A hydrant wrench is a tool used to remove fire hydrant caps and open the valve of the hydrant.  They are usually adjustable so as to fit different sized hydrant nuts.

In France

In France, The wrench is called "Guillemin wrench" (, pronounced ), but the firefighters call it "tricoise wrench" (clef tricoise, ). The curved part applies on the ring, and the hooked part clutches a notch.

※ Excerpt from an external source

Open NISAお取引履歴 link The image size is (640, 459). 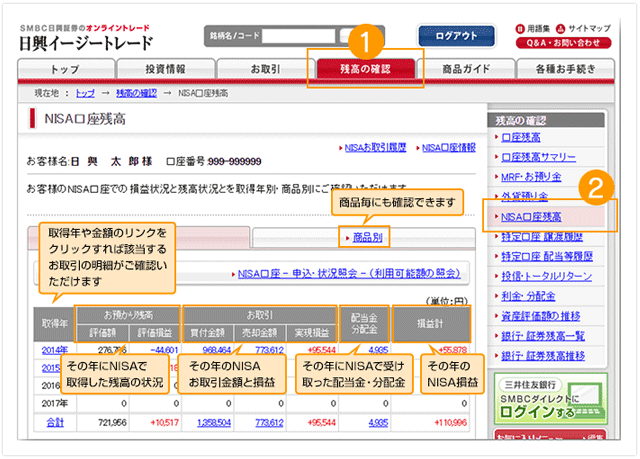pos(374,147)
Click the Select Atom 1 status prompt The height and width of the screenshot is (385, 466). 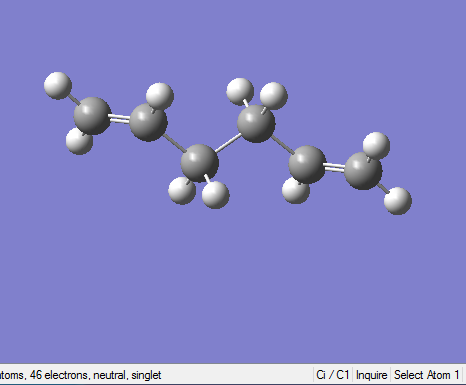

Big tricoise wrenches are placed in fire trucks, and are mainly used to fasten the big hoses, e.g. ∅110 mm hoses to feed the pumper tank from the hydrant (∅100 mm for the clutch). Small tricoise are made of brass and hang at the fire belts; they are used to fasten the small hoses, e.g., ∅70mm to ∅22mm hoses (∅65mm to ∅20mm clutches).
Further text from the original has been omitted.